» **REQUIREMENTS**: Please copy every line of the records below word for word, leaving out the pictures.
★ ★ ★
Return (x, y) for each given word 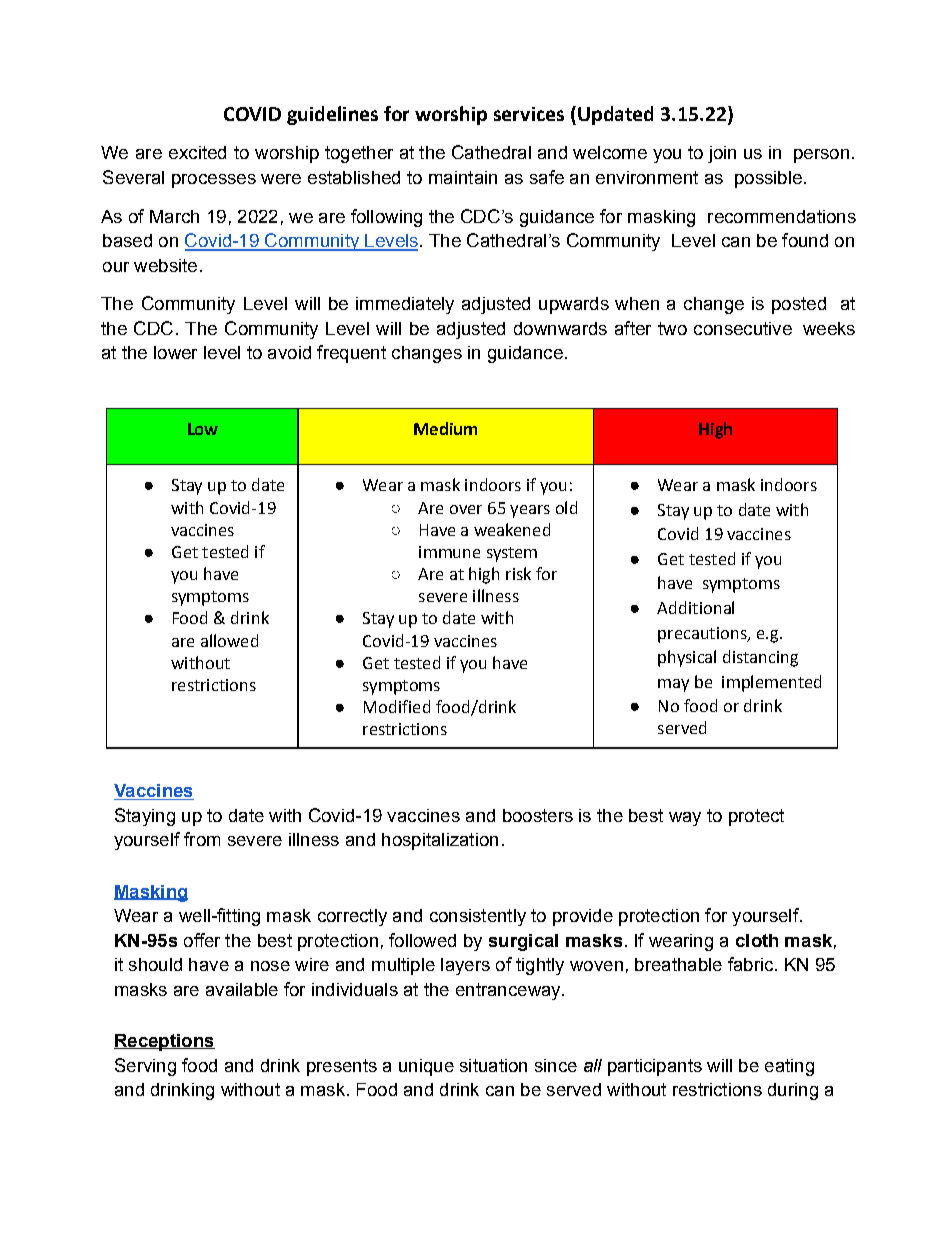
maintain (463, 177)
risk (518, 573)
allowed (229, 640)
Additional (695, 607)
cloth (757, 940)
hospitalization (440, 841)
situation (493, 1065)
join (722, 154)
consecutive (743, 328)
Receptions (164, 1042)
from (202, 839)
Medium (445, 428)
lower (175, 352)
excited (197, 152)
★ ★ ★
» **FINISHED TASK**:
Return (x, y) for each given word 
maintain (463, 177)
risk (518, 573)
allowed (229, 640)
Additional (695, 607)
cloth (757, 940)
hospitalization (440, 841)
situation (493, 1065)
join (722, 154)
consecutive (743, 328)
Receptions (164, 1042)
from (202, 839)
Medium (445, 428)
lower (175, 352)
excited (197, 152)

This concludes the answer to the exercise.